I've been putting off dealing with this particular awful, awful Captain Future and distracting myself with Rocky Jones, Space Ranger and Tom Corbett, Space Cadet (book, TV and radio shows) plus publishing a few non-erotica needlework patterns. I could've skipped it altogether but I've got a couple too many zingers aimed right at its black little heart.
The Solar Invasion, Startling Stories Fall 1946. This is the only one written by Manly Wade Wellman who although he's a pretty good writer otherwise he didn't really have much of a grasp of the Captain Future character. It looked as though he'd read The Magician of Mars and maybe the first Cap Future novel (or an early style sheet) where Curt was an unbearable two-dimensional swashbuckling douche, poured himself a couple bourbons, sat down at his typewriter and just rolled with it.
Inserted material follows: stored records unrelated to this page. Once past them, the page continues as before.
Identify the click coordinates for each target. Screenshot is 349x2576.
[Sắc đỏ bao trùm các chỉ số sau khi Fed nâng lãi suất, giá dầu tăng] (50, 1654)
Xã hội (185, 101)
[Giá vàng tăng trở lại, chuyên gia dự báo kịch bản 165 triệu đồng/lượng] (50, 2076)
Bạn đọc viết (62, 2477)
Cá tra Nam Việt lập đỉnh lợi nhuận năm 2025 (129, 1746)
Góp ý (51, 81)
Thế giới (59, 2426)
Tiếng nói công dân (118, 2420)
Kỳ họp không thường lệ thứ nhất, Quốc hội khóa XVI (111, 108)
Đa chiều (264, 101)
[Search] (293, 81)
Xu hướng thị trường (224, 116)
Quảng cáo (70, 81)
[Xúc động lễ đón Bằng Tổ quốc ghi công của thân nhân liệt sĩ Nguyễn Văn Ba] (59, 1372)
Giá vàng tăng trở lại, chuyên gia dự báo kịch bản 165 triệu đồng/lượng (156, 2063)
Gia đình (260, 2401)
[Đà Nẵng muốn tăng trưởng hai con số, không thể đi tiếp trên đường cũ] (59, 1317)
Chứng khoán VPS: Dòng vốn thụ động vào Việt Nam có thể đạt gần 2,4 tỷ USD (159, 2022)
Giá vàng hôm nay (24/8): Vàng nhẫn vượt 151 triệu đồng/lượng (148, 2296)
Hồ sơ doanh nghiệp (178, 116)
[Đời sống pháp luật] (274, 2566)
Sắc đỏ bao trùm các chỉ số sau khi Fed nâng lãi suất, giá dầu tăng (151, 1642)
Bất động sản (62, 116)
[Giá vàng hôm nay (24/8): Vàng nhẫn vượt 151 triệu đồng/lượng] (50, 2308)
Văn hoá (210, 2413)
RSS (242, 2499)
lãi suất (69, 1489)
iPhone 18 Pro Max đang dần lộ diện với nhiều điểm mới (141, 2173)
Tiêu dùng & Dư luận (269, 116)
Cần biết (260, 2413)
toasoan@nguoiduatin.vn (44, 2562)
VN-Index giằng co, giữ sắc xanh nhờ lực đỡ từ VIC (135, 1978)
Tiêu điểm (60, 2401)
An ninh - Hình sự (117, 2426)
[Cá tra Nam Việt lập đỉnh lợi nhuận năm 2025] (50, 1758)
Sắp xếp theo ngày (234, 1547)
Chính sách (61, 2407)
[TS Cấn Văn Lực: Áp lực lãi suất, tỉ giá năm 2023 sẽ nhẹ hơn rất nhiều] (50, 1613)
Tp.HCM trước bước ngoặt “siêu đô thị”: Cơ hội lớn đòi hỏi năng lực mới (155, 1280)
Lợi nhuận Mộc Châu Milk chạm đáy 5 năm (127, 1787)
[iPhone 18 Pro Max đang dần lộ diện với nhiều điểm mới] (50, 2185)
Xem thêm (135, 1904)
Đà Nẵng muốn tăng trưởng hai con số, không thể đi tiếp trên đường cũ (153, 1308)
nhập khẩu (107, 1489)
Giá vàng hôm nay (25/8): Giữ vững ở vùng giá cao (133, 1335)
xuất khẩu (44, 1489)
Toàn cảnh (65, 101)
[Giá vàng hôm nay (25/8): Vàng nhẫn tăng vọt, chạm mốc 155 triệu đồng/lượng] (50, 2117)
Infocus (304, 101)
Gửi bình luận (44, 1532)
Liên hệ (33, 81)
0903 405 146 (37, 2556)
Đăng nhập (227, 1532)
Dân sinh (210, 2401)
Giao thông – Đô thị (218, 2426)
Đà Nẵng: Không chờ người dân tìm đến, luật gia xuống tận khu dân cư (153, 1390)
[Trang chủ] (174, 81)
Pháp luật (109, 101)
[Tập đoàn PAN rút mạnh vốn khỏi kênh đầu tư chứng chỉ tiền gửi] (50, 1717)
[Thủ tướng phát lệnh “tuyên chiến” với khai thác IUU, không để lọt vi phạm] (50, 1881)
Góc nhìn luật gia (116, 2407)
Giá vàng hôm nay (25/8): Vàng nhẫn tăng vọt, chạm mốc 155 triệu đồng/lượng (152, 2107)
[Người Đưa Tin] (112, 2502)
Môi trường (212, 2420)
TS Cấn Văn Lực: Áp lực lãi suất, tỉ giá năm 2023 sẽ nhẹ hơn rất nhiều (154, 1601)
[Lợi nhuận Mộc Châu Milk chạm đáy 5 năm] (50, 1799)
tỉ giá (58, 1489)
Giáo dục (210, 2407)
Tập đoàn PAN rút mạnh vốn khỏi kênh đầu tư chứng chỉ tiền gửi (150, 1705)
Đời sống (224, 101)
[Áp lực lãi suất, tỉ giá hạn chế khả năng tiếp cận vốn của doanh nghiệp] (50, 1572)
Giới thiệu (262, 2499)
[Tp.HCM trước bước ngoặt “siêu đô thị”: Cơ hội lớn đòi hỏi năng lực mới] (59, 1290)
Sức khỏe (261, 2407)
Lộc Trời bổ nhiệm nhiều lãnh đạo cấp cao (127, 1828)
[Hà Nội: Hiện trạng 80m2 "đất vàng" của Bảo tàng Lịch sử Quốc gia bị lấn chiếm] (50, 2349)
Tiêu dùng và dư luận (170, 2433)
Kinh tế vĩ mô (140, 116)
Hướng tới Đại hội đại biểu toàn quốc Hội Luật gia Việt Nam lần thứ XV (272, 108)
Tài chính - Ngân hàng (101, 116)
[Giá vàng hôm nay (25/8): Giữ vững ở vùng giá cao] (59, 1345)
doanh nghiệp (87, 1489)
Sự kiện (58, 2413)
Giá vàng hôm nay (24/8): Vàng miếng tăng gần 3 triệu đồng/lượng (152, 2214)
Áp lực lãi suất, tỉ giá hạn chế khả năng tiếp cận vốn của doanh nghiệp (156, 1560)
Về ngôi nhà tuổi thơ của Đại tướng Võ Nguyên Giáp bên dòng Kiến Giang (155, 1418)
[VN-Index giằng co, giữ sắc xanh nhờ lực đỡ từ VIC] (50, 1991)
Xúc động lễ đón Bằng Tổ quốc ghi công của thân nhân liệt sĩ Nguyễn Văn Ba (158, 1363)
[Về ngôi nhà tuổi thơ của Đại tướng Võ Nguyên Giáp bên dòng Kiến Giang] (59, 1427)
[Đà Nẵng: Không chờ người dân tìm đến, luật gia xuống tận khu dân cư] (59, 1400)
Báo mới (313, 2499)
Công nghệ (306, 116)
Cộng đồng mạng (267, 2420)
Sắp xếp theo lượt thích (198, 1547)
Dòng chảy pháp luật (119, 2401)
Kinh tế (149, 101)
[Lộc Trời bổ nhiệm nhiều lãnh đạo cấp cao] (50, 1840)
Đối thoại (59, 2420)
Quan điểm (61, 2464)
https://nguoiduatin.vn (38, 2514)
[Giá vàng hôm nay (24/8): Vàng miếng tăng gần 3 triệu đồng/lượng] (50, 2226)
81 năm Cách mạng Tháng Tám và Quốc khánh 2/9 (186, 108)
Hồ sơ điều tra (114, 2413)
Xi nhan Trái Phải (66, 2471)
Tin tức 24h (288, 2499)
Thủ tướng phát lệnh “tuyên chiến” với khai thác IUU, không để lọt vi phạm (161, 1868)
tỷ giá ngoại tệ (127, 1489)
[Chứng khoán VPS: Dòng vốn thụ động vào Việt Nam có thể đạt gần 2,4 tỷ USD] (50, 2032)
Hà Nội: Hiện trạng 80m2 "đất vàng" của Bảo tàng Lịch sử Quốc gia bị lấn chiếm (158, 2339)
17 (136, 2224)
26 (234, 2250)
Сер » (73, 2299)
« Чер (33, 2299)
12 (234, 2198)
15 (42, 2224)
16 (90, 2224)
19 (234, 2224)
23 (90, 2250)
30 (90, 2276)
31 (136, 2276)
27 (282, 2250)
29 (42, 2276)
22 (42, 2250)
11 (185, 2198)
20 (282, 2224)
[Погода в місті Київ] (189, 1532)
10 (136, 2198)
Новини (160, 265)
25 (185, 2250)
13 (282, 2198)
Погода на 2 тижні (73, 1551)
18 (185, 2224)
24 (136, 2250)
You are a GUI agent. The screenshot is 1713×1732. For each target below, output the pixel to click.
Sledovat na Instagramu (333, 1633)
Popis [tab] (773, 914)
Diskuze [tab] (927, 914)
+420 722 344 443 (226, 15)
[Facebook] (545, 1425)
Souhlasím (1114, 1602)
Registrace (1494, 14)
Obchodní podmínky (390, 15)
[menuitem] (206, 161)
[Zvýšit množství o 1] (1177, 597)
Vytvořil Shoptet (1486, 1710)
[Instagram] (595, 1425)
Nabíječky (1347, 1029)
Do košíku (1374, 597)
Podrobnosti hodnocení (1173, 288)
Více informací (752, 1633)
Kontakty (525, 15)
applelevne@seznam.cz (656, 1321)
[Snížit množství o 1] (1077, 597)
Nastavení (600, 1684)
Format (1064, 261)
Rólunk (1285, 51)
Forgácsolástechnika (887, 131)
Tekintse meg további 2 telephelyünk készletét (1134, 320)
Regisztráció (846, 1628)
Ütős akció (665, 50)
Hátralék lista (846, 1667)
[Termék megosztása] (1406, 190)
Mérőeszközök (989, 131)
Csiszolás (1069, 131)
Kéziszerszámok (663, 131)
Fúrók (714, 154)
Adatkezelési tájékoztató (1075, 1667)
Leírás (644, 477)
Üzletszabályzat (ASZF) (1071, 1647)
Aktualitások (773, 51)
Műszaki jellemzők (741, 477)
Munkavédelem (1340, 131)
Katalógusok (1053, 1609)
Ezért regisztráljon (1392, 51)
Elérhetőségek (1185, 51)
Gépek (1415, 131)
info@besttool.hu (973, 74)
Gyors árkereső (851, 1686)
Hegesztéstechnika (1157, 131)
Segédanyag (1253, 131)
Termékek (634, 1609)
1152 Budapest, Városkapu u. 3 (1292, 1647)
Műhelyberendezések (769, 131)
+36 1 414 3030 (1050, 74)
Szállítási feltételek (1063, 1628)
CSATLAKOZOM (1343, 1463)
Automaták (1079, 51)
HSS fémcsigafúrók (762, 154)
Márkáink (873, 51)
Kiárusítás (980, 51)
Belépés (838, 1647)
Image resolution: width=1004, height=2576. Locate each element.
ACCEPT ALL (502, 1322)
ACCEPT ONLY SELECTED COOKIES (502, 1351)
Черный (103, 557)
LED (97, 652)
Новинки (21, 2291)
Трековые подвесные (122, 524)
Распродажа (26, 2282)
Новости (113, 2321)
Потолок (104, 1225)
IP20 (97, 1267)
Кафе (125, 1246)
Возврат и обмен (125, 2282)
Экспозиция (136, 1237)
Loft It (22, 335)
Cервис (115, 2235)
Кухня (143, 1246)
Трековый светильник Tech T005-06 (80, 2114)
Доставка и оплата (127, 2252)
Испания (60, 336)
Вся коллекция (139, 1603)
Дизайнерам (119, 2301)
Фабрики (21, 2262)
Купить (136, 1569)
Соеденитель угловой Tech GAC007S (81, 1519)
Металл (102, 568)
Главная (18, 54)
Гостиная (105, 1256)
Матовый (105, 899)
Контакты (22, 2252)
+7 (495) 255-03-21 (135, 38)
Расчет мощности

The plot doesn't matter in this colossal mountain of suck, at least not to me. Inter-dimensional aliens kind of led by Ul Quorn steal the Moon and, I dunno, turn it into a jungle. I don't remember why, only that Ul Quorn was wasted as a character and sort of drops into the background while these aliens shove the Moon into their dimension like they collect moons or they lost theirs in a poker game or something. Maybe they want the monopoly on moons.
This annoys Captain Future because that's where all his cool Moon stuff is so he goes running to the System President. For some reason President Carthew has either been reanimated after having his skull crushed in by evil mine owner out to get the monopoly on radium (Outlaws of the Moon) or the story takes place in an earlier time, back when Curt was a jerky, muscle-bound vigilante scientist bent on strong-arming some kind of peace in the solar system. Curt doesn't run into his office and scream that Carthew should be dead because he saw his brains splattered all over the rug so I guess it's Option 2.
Here's that muscle-bound douche on the 1960s paperback reprint of The Solar Invasion, as envisioned by Frank Frazetta. Fun fact: I hate Frank Frazetta.
Ugh. That isn't the Man of Tomorrow promised by Captain Future magazine; that's the guy who'd give the Man of Tomorrow an atomic wedgie and shove his head down the toilet. Edmond Hamilton had stopped describing Curt as "big" and had switched to "rangy" by the third novel making him more a space cowboy than some weirdo who got super-strength by wrestling robots.
Maybe Joan should start dressing like a robot. What with all the spanking and wrestling Grag has gotten way more action with Curt than his own almost girlfriend.
Maybe Joan should start dressing like a robot. What with all the spanking and wrestling Grag has gotten way more action with Curt than his own almost girlfriend.
Simon also seems to be inexplicably impressed by pretty girls, something he's never done before. If he liked any humans other than Curt Newton he would have had his brain stuck in another body instead of a transparent box. His whole reason for that was so he wouldn't have to deal with some stupid body wasting energy he could be using to think about science stuff.
Stop lying, Simon. Women just annoy you. You only tolerate Joan because Curt almost sort of maybe likes her.
Ha-ha! Caught you in your web of lies, you brainy bastard!
Here's Curt stuck with Joan and N'rala on the jungle-ized Moon and not looking happy about it. He's probably annoyed that Frank Frazetta is hiding in the bushes painting this very scene and making a complete crapfest of it.
N'rala isn't written at all well, definitely not the sexy pistol-packin' femme fatale from The Seven Space Stones. She's even described as Ul Quorn's slave which tells me Wellman didn't read Space Stones otherwise he would've seen she was an opportunist who was happy to screw around with Ul Quorn so long as he had some sort of power. The first chance she got she was rubbing up against Captain Future as Plan B in case Ul Quorn failed in his little project to take over the solar system. Really, she's no fun at all in this novel and even more wasted than Ul Quorn.
Mondo gripe-a-roony: Otho's pet meteor mimic Oog--instead of randomly turning into whatever is around for camouflage or things that Otho or Curt think really hard about, he thinks about what he could turn into. He also shifts into smaller versions of people, which he's never done. The first scene in the story he's a tiny Joan for no fucking reason, and later when he's abandoned somewhere I don't care about he turns into a tiny Otho to take a bad guy's atom pistol out of the holster, then he climbs into the holster and mimics the pistol so he can get a ride on the guy's spaceship. All he's ever done in the previous novels is waddle around like a fucking Shmoo and randomly turn into stuff. Once Otho was being held prisoner and thought really hard about an atomic bomb to convince Oog to turn into one. Otho then used him to threaten the guards--until he thought of calling Grag a tin can and Oog suddenly became a tin can.
I'm pretty sure I forgot something in the weeks since I read this thing. Whatever. It's done. My brain hurts.